A Casa Branca confirmou nessa sexta-feira (31) que o governo de Donald Trump não enviará representantes de alto escalão dos Estados Unidos para a Conferência das Nações Unidas sobre Mudanças Climáticas (COP 30), que será realizada neste mês de novembro em Belém, no Pará.

De acordo com informações da Bloomberg News e do The Guardian, a decisão segue uma orientação direta do próprio presidente, que tem preferido focar em negociações bilaterais nas áreas de energia e comércio, em vez de participar de fóruns multilaterais voltados à agenda climática.

Desde seu retorno à Casa Branca, Trump vem defendendo o que chama de “agenda energética de bom senso”, baseada na expansão da produção de petróleo, gás natural e energia nuclear. Nos últimos meses, seu governo firmou acordos bilionários com a União Europeia, Japão e Coreia do Sul para ampliar a exportação de combustíveis fósseis e minerais estratégicos.

Durante discurso na Assembleia Geral da ONU, o republicano voltou a criticar as políticas ambientais globais e advertiu outros líderes sobre os impactos econômicos da chamada “agenda verde”.

“Se não abandonarem essa farsa verde, seus países vão fracassar. É preciso ter fronteiras fortes e fontes tradicionais de energia para voltar a ser grande”, declarou.

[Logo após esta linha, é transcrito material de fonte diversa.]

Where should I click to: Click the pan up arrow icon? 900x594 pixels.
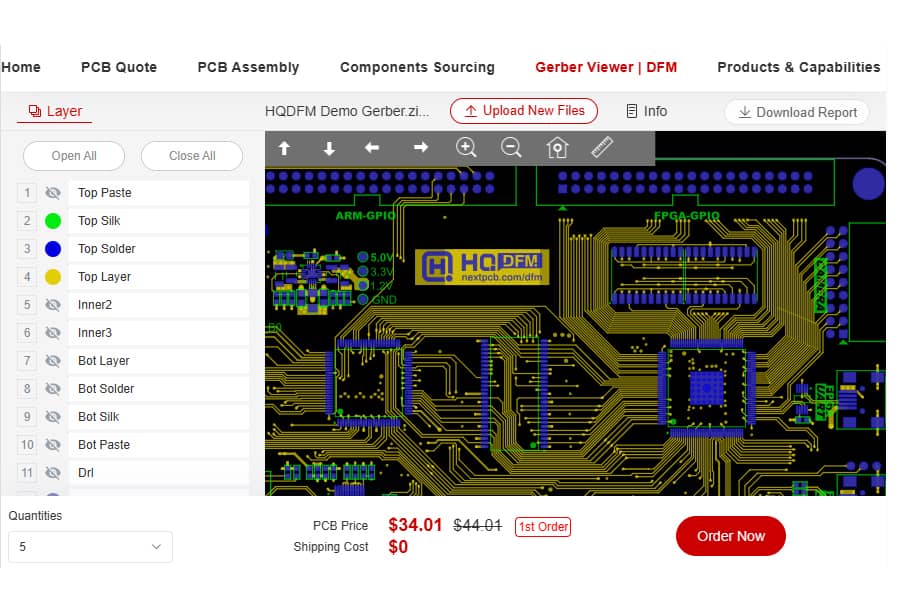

A decisão ocorre poucos meses depois de o presidente Luiz Inácio Lula da Silva (PT) ter enviado, em agosto, um convite formal para que Trump participasse do evento. Com isso, pela primeira vez em mais de 30 anos, os Estados Unidos não contarão com representantes de alto nível em uma conferência climática da ONU. O encontro está marcado para acontecer entre os dias 10 e 21 de novembro.